RNA干扰（RNAinterference，RNAi）技术是指将双链RNA（dsRNA）导入目的细胞中，其中的一条单链与靶mRNA特异性结合后将其降解，并引起转录后基因沉默（PTGS），从而表现出细胞特定基因缺失的表型。RNAi技术与其他转录后基因治疗方法相比，可通过降解靶基因并以自身作为引物进行合成，通过两种方式瀑布式地增殖，短时间内能够高效地抑制靶基因表达，转染siRNA48h后即可看到明显的靶基因表达抑制率高于90%。同时，siRNA能够对靶基因发挥较特异性的抑制作用，其碱基序列与靶基因的mRNA序列能达到完全匹配，siRNA其中任何一个碱基发生改变，均不能与靶基因相结合，从而导致RNA干扰失败。Brummelkamp等研究［6］表明，siRNA表达载体可以长期并稳定地抑制目的基因在哺乳动物体内的表达，表明siRNA技术沉默基因具有高效性和特异性，siRNA技术能够为基因治疗提供了一个有效的工具。

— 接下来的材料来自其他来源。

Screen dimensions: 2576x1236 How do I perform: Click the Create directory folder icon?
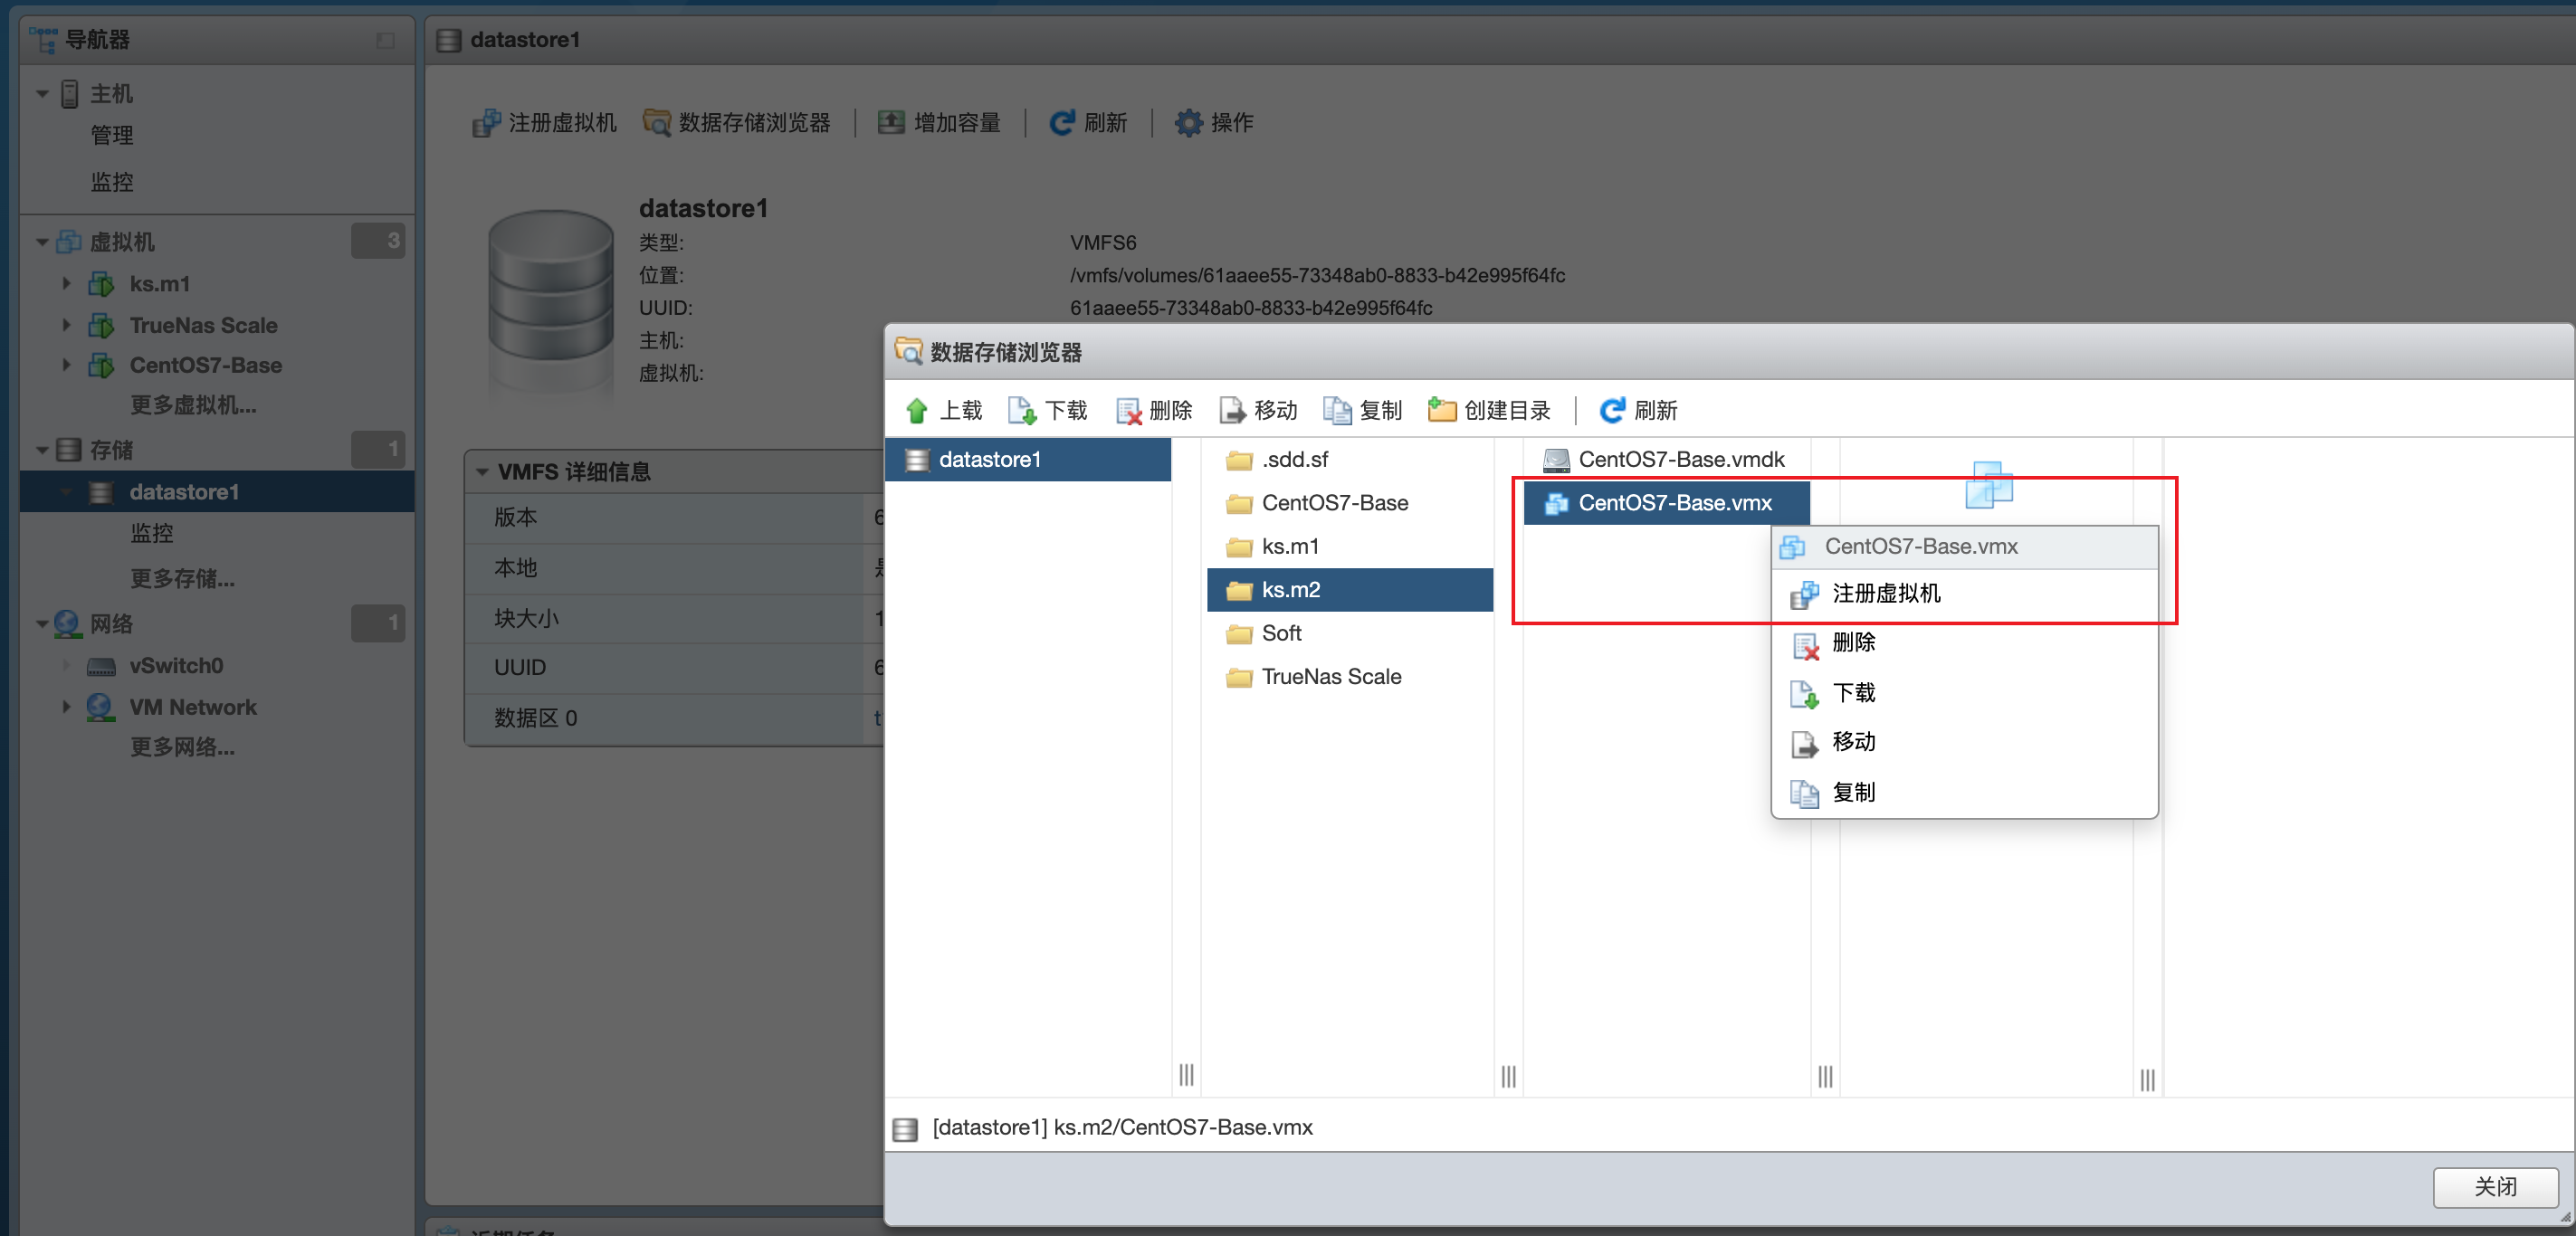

化疗在卵巢癌的临床治疗中占有重要地位，化疗的疗效直接影响患者的生活质量和生存时间，如何提高卵巢癌的化疗敏感性成为临床上迫切需要解决的问题。顺铂（DDP）是临床上治疗卵巢癌常用的化疗药物之一，具有较强的细胞毒性，可以在抑制肿瘤细胞DNA复制过程的同时损伤其细胞膜结构，有较强的广谱抗肿瘤作用。DDP具有类似烷化剂双功能基团的作用，进入细胞后水解为阳离子水化物，并与肿瘤细胞DNA链上的碱基发生作用，改变其作为正常模版的功能，引起DNA复制障碍，从而抑制癌细胞分裂。

目前，卵巢癌的化疗疗效并不十分理想，致使卵巢癌患者的5年生存率一直徘徊不前，因此，如何提高卵巢癌化疗的敏感性成为治疗卵巢癌的关键，也成为临床上迫切需要解决的问题。基于上述已有的科学技术研究成果，本研究选择HIF－1α基因作为靶点，将载体系统引入卵巢癌细胞中，并使之长期稳定表达以沉默HIF－1α基因，通过RNA干扰技术有效地下调了卵巢肿瘤细胞中HIF－1α基因和蛋白的表达水平，诱导和促进了卵巢癌细胞的凋亡，在分子水平上阻断了卵巢癌细胞的生长和转移，为卵巢癌基因治疗与化学治疗相结合提供了实验依据，也为进一步提高卵巢癌患者的生存率提供一条新的治疗途径。

［1］刘亦晴，张建文，陈奎生，等.皮肤鳞状细胞癌和基底细胞癌组织中 HIF－1α、VEGF的表达［J］.郑州大学学报：医学版，2007，42（2）：340.

［2］王勇梅，吴维光，葛红雨，等.沉默STAT3基因对人卵巢癌化疗敏感性的影响［J］.中国癌症杂志，2010，20（4）：270.

［3］Wong Ch，Theresa L，Karen H，et al.VEGF and HIF－1expression are increased in sdvanced stages of epithelial ovarian cancer［J］.Gynecol Oncol，2003，91（3）：513.

［4］Shimogai R，Kigawa J，Itamochi H，et al.Expression of hypoxiainducible factor 1alpha gene affects the outcome inpatients with ovarian cancer［J］.Int J Gynecol Cancer，2008，18（3）：499.

［5］Argyriou P，Papageorgiou S G，Panteleon V，et al.Hypoxiainducible factors in mantle cell lymphoma：implication for anactivatedmTORC1→HIF－1αpathway［J］.Ann Hematol，2011，90（3）：315.

［6］Brummelkamp TR，BernardsR，AgamiR.A ststem for stable expression of short interfering RNAs in mammalian cells［J］.Science，2002，296（5567）：550.